**GIVEN EXERCISE 1:** Reproduce the baseball text between "In the NL wild-card" and "chance seems significant.", inclusive, altering it so that "Marlins" is replaced by "Padres".
**GIVEN EXERCISE 2:** Find every line of the entries that contains the string "Open", treating case as significant, and copy each one.

**QUOTED TEXT:**

··········

The stage is set for some very compelling awards debates as the season draws to a close. Dodgers shortstop Corey Seager has the National League Rookie of the Year award sewn up and will likely win it unanimously, and Tigers righthander Michael Fulmer has a big lead for the AL Rookie of the Year. But Yankees catcher Gary Sanchez is making the AL ROY race interesting, and the MVP and Cy Young award races in both leagues remain wide open.

The Angels' Mike Trout and the Astros' Jose Altuve have been the best players in the AL this year, but if neither Los Angeles nor Houston makes the playoffs (and the Angels clearly won’t), the voters could get creative with their ballots. The Cubs' Kris Bryant would appear to have the lead for NL MVP, but he’s far from a lock and could easily lose the award with a September slump. The NL Cy Young race is fairly wide open—I had the Giants' Madison Bumgarner and the Nationals' Max Scherzer atop my most recent Awards Watch rankings—but nothing is as up for grabs as the AL Cy Young. I’ve already explained why I don’t think Britton would be a deserving recipient, but the lack of a clear favorite among the league’s starting pitchers could divert votes to a dominant reliever like him. Right now, I see that race as between the Indians' Corey Kluber and the Royals’ Danny Duffy, but the number of pitchers who could steal the award with an outstanding September runs into double digits.

8. The playoff races

Heading into Wednesday’s action, three divisional races appear to be over, with the Rangers, Nationals and Cubs boasting leads of 8 1/2, nine and 14 games and odds of winning their division of 98.0%, 99.2% and 100.0%, respectively, per Baseball Prospectus’ Playoff Odds report. Cleveland is also in good shape in the AL Central, with a 4 1/2-game lead and an 87.5% chance of winning the division. The AL East, NL West and both wild-card races are wide open, though. Out west, the odds strongly favor the Dodgers, but just two games separate them and Giants for first place. Just three games, meanwhile, separate the top three teams in the AL East—the Blue Jays, Red Sox and Orioles—though the odds suggest Baltimore's chances of winning the division are slim (just 5.7%).

In the NL wild-card race, just 4 1/2 games separate the wild-card leading Giants from the fifth-place Marlins, who are 3 1/2 games out of the final playoff spot currently occupied by the Cardinals. The Pirates and Mets in the mix as well, all boasting at least a 9.5% chance of making the playoffs. That’s nothing compared to the AL wild-card race, where seven teams are within five games of one another, as the Tigers, Astros, Royals, Yankees and Mariners are all hoping to push one of those top three teams in the AL East out of the playoff picture. At 6.5%, New York has the longest odds of making it to the postseason from that bunch, but at a point in the season in which a third of the league’s playoff chances have reached zero (though none have been officially eliminated just yet), a 6.5% chance seems significant.

If nothing else, 10 of the AL’s 15 teams and 18 of the 30 teams in the majors will enter September with a real chance of making the postseason. That should make for a very exciting final month, no matter what laundry you are rooting for.

··········

**ENTRIES PROVIDED:**
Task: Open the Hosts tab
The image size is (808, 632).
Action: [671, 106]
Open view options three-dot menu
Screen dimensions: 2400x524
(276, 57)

··········

**EXERCISE RESPONSE 1:**
In the NL wild-card race, just 4 1/2 games separate the wild-card leading Giants from the fifth-place Padres, who are 3 1/2 games out of the final playoff spot currently occupied by the Cardinals. The Pirates and Mets in the mix as well, all boasting at least a 9.5% chance of making the playoffs. That’s nothing compared to the AL wild-card race, where seven teams are within five games of one another, as the Tigers, Astros, Royals, Yankees and Mariners are all hoping to push one of those top three teams in the AL East out of the playoff picture. At 6.5%, New York has the longest odds of making it to the postseason from that bunch, but at a point in the season in which a third of the league’s playoff chances have reached zero (though none have been officially eliminated just yet), a 6.5% chance seems significant.

**EXERCISE RESPONSE 2:**
Task: Open the Hosts tab
Open view options three-dot menu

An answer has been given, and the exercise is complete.